■ **Your objective**
Please find the lines in the entries below that contain the word "screenshot", and copy each one.

== Data for processing ==

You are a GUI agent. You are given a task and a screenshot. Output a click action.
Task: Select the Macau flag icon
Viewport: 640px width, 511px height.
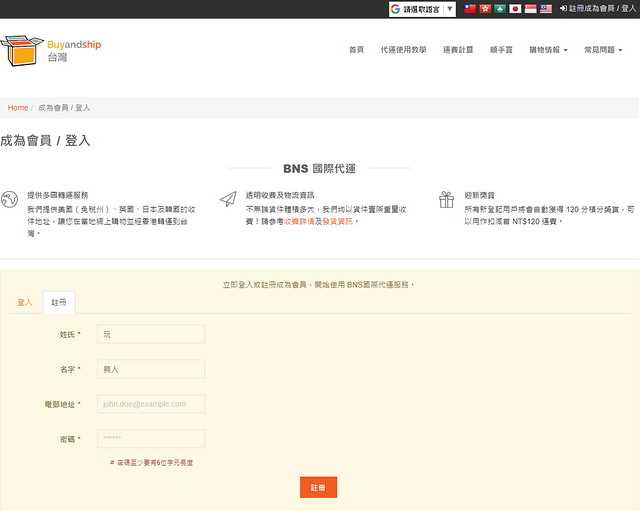(x=500, y=9)
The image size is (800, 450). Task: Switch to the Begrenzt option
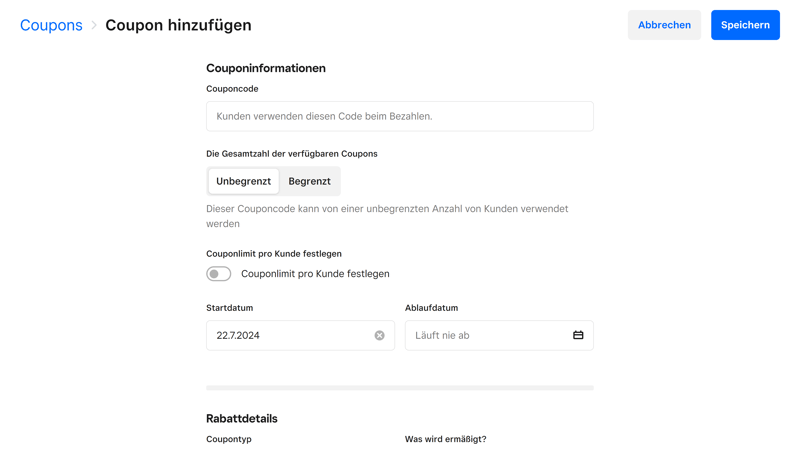click(309, 181)

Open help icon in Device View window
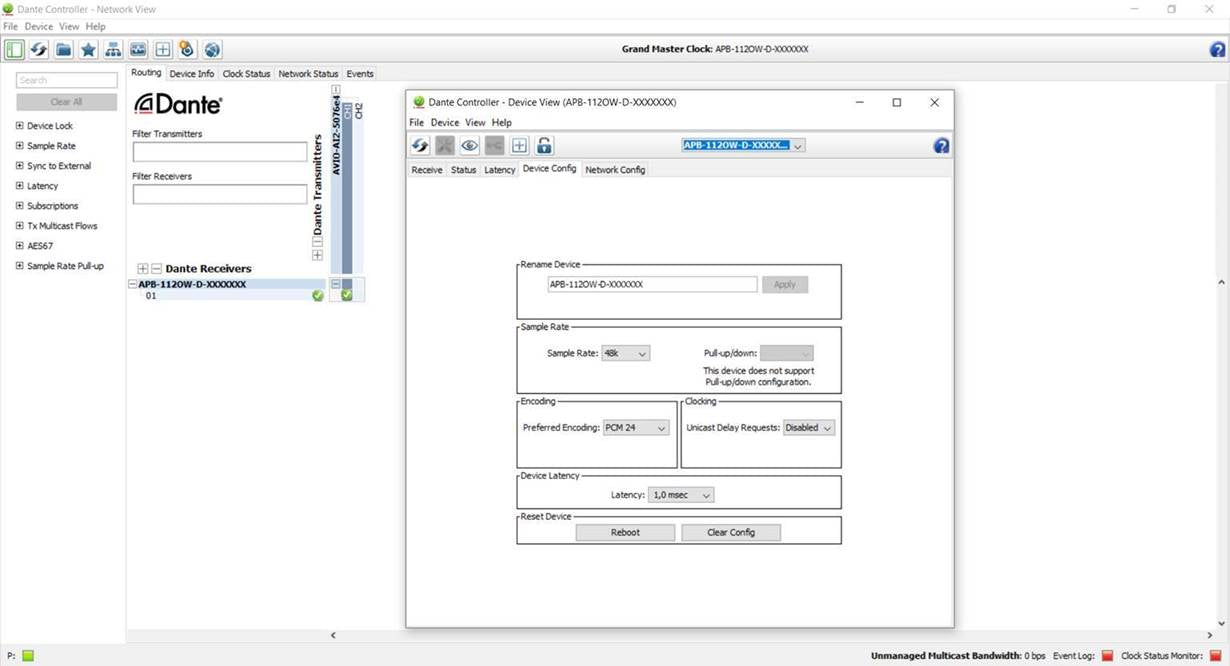point(940,146)
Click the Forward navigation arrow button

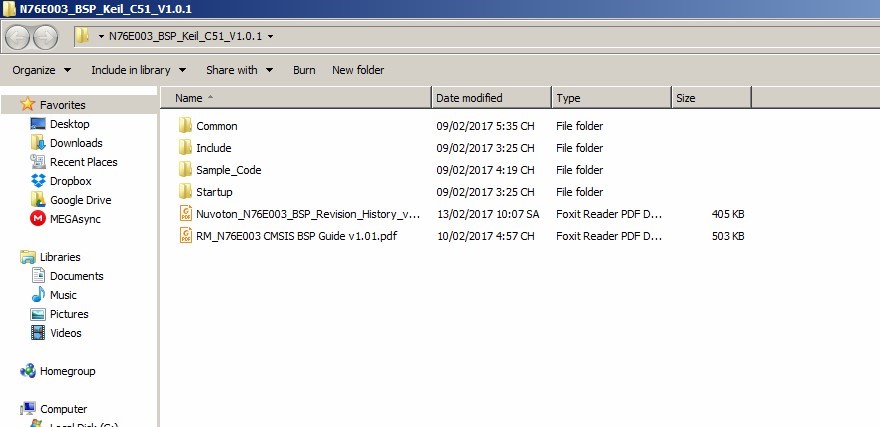(x=46, y=37)
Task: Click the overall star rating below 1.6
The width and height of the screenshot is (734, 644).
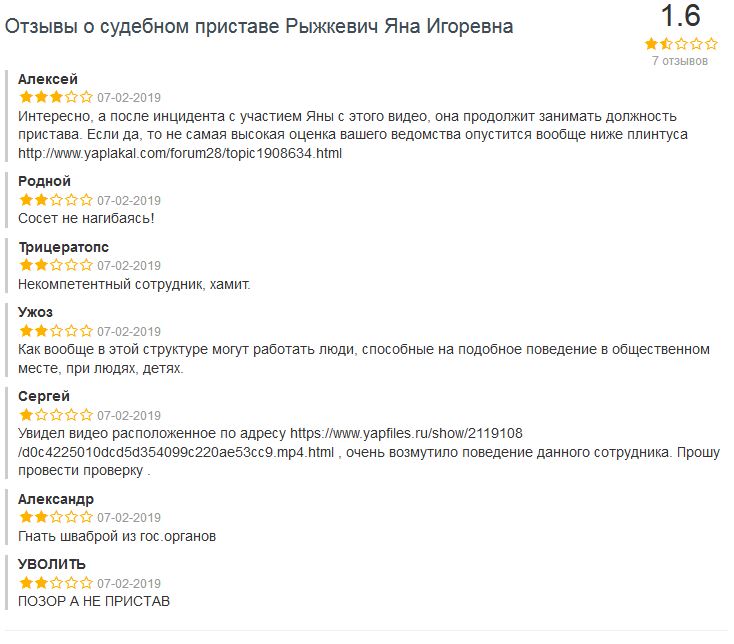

===

■ **Written answer**
You are a GUI agent. You are given a task and a screenshot. Output a click action.
The width and height of the screenshot is (734, 644).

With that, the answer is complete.